■ **掲載文**
酒を控える

 明け方、金縛りに遭った。
 こんなもの、そうそう遭うものではない。
 両腕と両足が効かないのに、頭ははっきりしていた。
 特に霊的な存在は感じることなく、
 (ああ、金縛りだな)
 と思って、腹式呼吸を繰り返した。
 ヘソの下に息を入れる呼吸法を繰り返したが、金縛りはなかなか解けない。
 このまま寝てしまおうかと思ったが、仰向けの状態で両手両足が金縛りに遭うと、なんだか床に押さえつけられているような気がして気分が悪い。
 (そうか、この、押さえつけられているという感覚が、金縛りに遭う人の心を乱すのだな)
 と妙に冷静に思いながら腹式呼吸を繰り返したら、やがて両足の金縛りが解けた。
 足を使って右側に寝返りをうつと同時に、両腕も自由になった。

 昨日は久々に酒を飲んだので、体がびっくりしたのだろうか。
 今週はずっと酒を控えている。
 酒を必要とするのは体ではなく気持ちなので、稽古が始まる前のうちに酒のない生活に慣れようと思っている。

■ **利用可能な記録**
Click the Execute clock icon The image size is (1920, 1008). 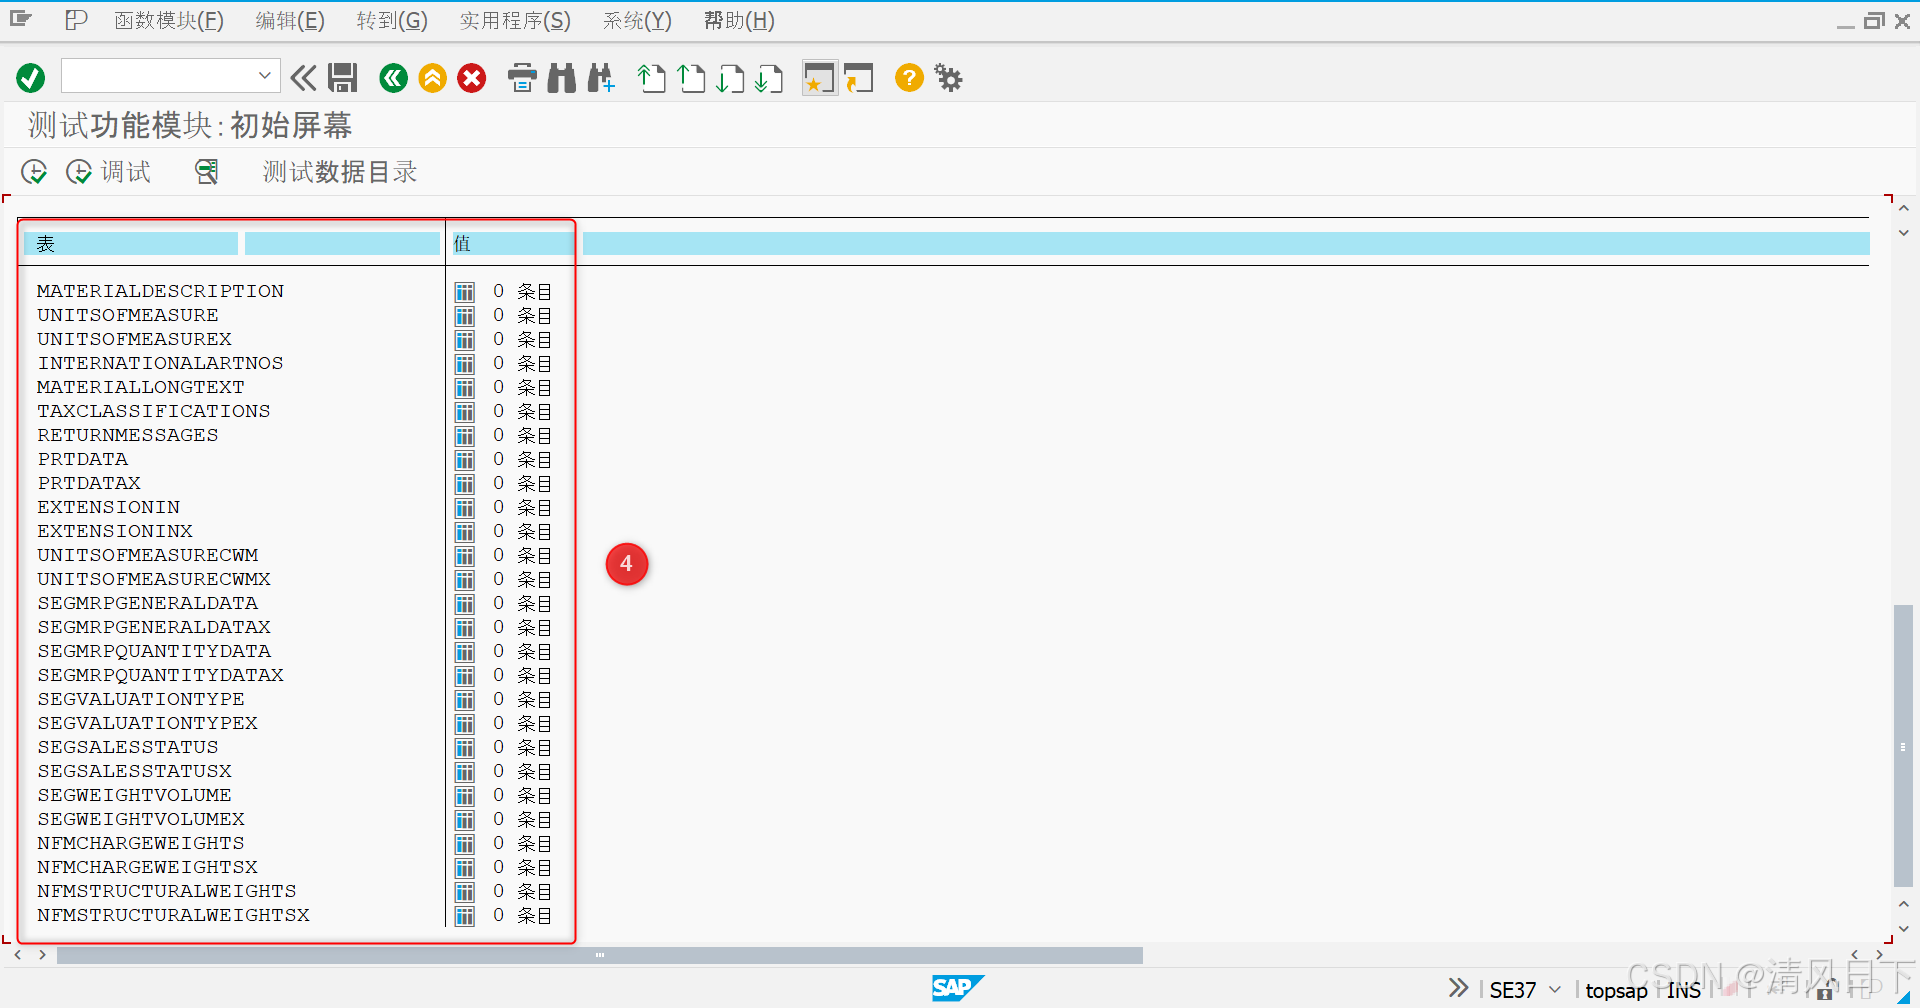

* * *

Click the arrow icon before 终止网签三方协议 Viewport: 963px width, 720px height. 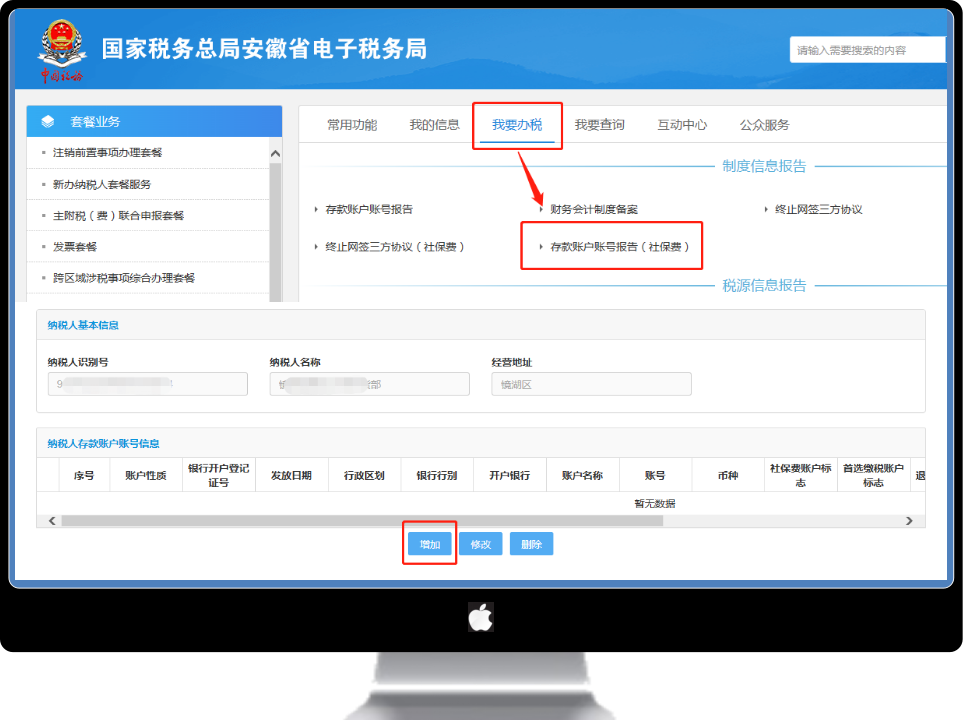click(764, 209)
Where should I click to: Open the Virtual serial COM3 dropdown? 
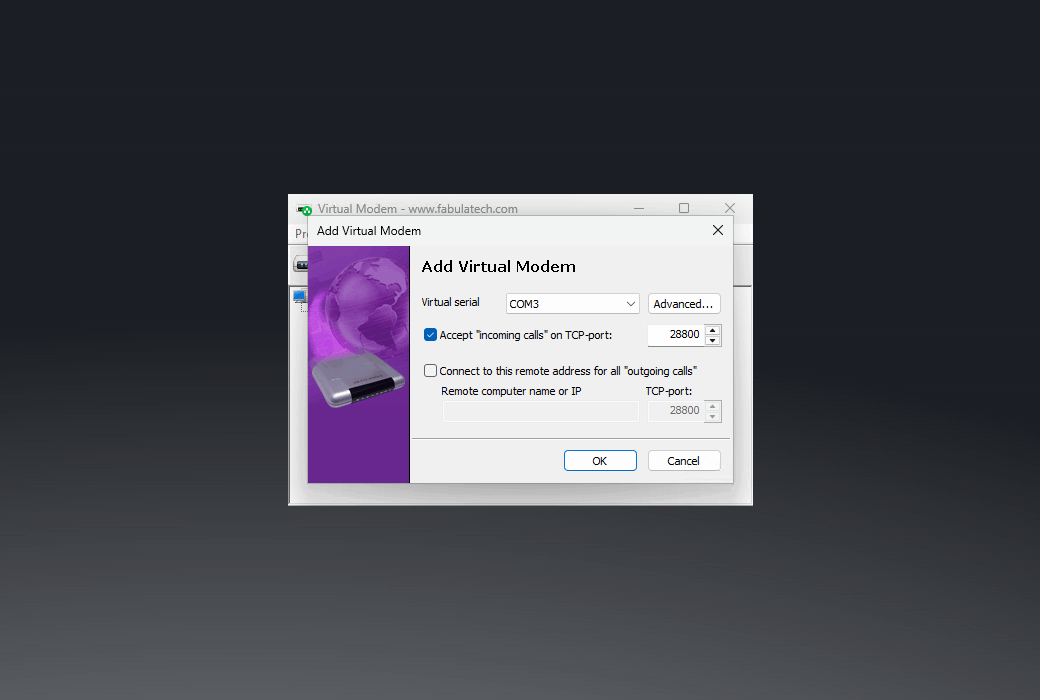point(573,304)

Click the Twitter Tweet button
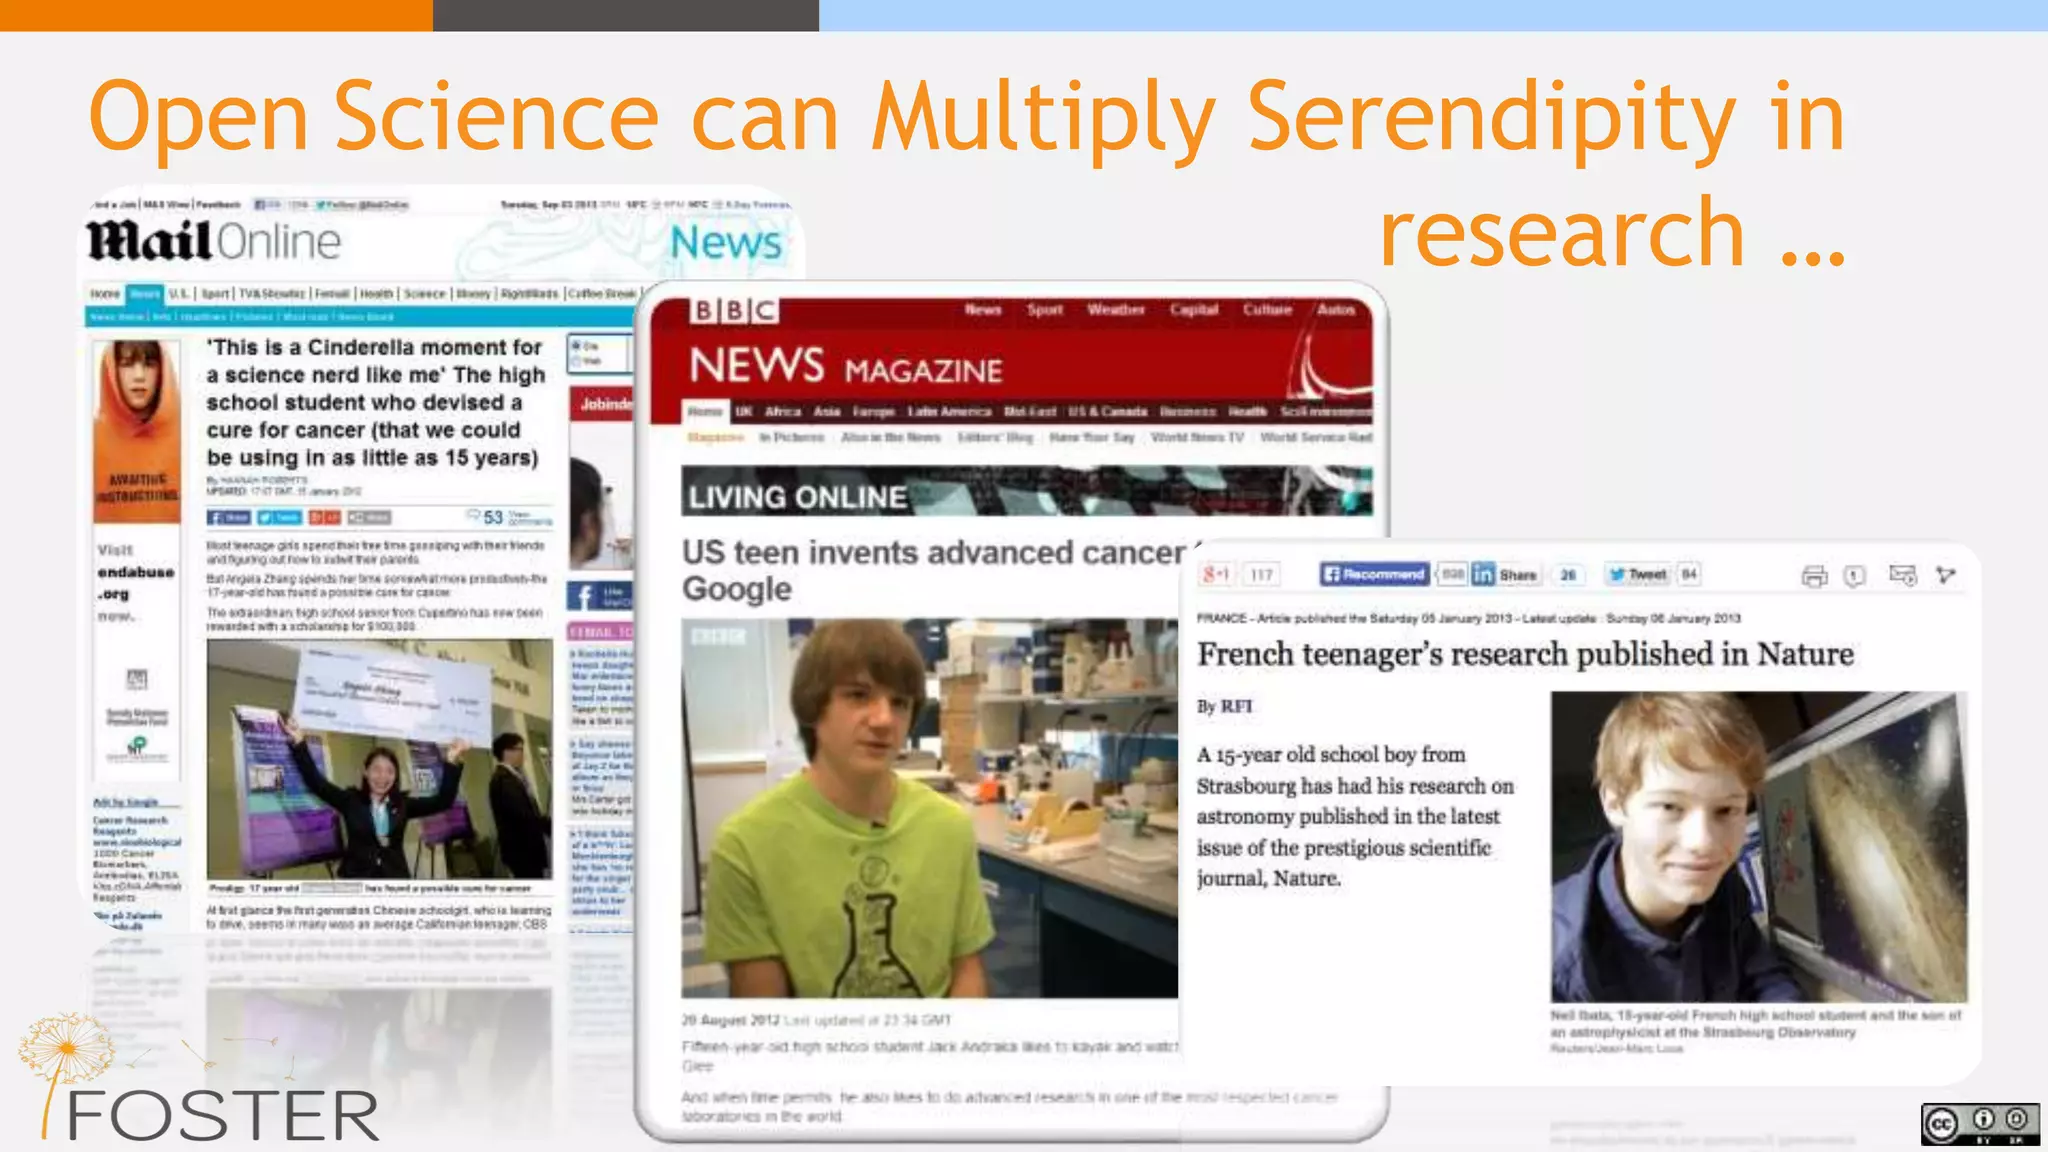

■ **課題内容 1**
記録のうち「Where should I」を含む行から「Click the Twitter Tweet button」を含む行までを、「dropdown」を「menu」に置き換え、ほかは変えずに書き直してください。画像は答えに含めないでください。
■ **課題内容 2**
金縛りと酒を控えることについての文章を、最後の文の後から書き継いでください。
文章と記録はそれぞれ独立した資料です。

■ **結果 1**
Where should I click to: Open the Virtual serial COM3 menu? 
point(573,304)

Click the Twitter Tweet button

■ **結果 2**
 こんなことを書くと、普段よほど飲んでいるかのようだが、ビール2缶くらいだし、酔いを自覚することも滅多にない。
 が、ほぼ毎日飲んでいることに変わりはない。
 水代わりに飲むならジュースでもいいのに、なぜ酒を飲むんだろう。
 酔いが心地よいからか?
 しかし、店ではなく自分のうちでほんのり酔うためには、最低でもビールのロング缶2缶以上は必要だ。
 なので、それ以下の量を飲むことにあまり意味はない。

 というわけで、今回の公演が初日を迎えるまでは、酒をなるべく控えることにした。
 稽古をすれば当然、つき合いの飲みはあるだろうし、そういう飲みは断らない。
 が、うちに帰ってとりあえず飲むというのは、やめてみよう。
 もう自分は20代の体ではない。

 夜、野菜スープを作って食べる。
 ハインツのスープに、冷凍食品の野菜を混ぜただけ。
 今日は、色々な意味で、思索の日だ。
 本を読み、音楽を聞き、自分自身を見つめ直し、気を練っていく日。
 充電といってもいい。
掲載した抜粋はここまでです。